EXERCISE REQUIREMENTS:
Copy the material below line for line without changing any character, and leave the pictures out of your copy.

STORED DATA:
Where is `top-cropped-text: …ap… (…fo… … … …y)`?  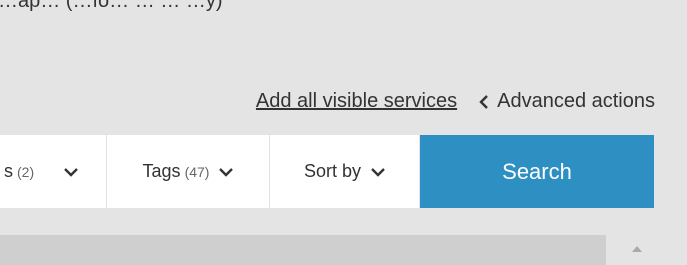
top-cropped-text: …ap… (…fo… … … …y) is located at coordinates (112, 6).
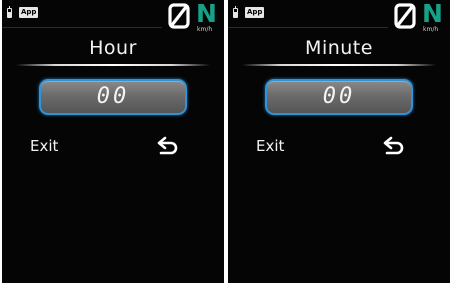 The image size is (450, 283). What do you see at coordinates (113, 48) in the screenshot?
I see `page-title: Hour` at bounding box center [113, 48].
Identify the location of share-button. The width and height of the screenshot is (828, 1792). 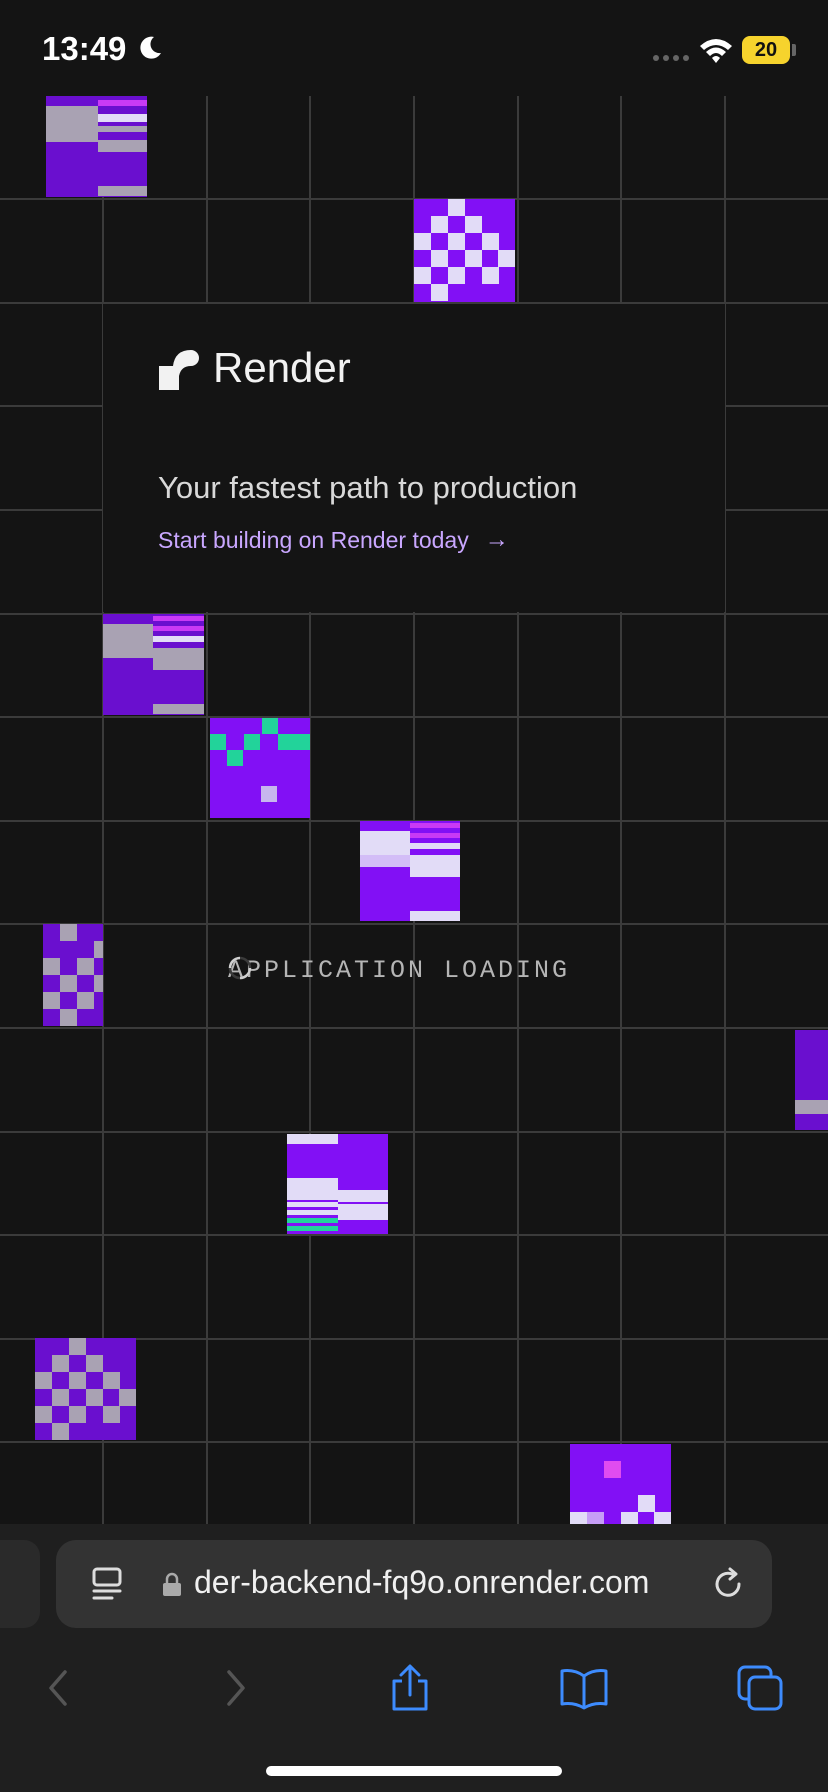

SOLUTION:
Where is `top-cropped-text: …ap… (…fo… … … …y)`?  
top-cropped-text: …ap… (…fo… … … …y) is located at coordinates (112, 6).
 The image size is (450, 283). What do you see at coordinates (113, 48) in the screenshot?
I see `page-title: Hour` at bounding box center [113, 48].
Identify the location of share-button. The width and height of the screenshot is (828, 1792). 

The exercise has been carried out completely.